[Pixel coordinate grounding data]
-------
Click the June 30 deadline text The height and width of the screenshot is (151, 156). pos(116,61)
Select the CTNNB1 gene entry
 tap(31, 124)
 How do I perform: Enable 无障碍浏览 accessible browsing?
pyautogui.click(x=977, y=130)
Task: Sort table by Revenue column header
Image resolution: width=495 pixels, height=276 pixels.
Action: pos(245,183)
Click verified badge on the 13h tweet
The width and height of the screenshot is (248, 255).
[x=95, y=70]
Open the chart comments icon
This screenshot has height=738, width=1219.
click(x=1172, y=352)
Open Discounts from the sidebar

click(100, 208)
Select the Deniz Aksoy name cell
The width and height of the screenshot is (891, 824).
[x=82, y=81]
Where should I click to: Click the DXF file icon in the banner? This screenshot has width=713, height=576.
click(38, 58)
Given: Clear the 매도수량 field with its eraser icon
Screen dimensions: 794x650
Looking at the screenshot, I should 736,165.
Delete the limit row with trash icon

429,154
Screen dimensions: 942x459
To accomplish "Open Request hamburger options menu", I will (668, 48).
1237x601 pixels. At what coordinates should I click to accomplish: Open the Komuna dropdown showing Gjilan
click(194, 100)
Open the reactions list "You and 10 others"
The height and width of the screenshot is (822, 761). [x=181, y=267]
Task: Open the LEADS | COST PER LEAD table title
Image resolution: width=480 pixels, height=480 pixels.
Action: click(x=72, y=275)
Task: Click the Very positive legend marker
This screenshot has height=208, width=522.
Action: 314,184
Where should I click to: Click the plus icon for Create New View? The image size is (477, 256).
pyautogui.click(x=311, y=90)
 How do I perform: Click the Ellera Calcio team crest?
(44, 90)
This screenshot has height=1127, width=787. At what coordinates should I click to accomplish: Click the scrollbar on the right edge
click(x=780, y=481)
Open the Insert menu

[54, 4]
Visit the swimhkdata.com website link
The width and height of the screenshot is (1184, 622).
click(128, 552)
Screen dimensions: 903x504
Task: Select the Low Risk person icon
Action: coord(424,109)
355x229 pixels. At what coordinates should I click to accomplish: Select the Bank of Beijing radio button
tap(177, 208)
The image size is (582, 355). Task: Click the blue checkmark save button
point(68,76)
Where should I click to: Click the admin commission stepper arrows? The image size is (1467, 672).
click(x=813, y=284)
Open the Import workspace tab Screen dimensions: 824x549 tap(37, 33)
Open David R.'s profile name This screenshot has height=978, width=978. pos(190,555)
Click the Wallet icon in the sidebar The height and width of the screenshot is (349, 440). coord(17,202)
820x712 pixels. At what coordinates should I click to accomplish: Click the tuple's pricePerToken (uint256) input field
-------
● What you have to do: Using the entries shown above, reproduce verbatim the lines from the line bearing "Given: Clear the" to the line bearing "Task: Click the Very positive legend marker", inclusive.

● Your solution:
Given: Clear the 매도수량 field with its eraser icon
Screen dimensions: 794x650
Looking at the screenshot, I should 736,165.
Delete the limit row with trash icon

429,154
Screen dimensions: 942x459
To accomplish "Open Request hamburger options menu", I will (668, 48).
1237x601 pixels. At what coordinates should I click to accomplish: Open the Komuna dropdown showing Gjilan
click(194, 100)
Open the reactions list "You and 10 others"
The height and width of the screenshot is (822, 761). [x=181, y=267]
Task: Open the LEADS | COST PER LEAD table title
Image resolution: width=480 pixels, height=480 pixels.
Action: click(x=72, y=275)
Task: Click the Very positive legend marker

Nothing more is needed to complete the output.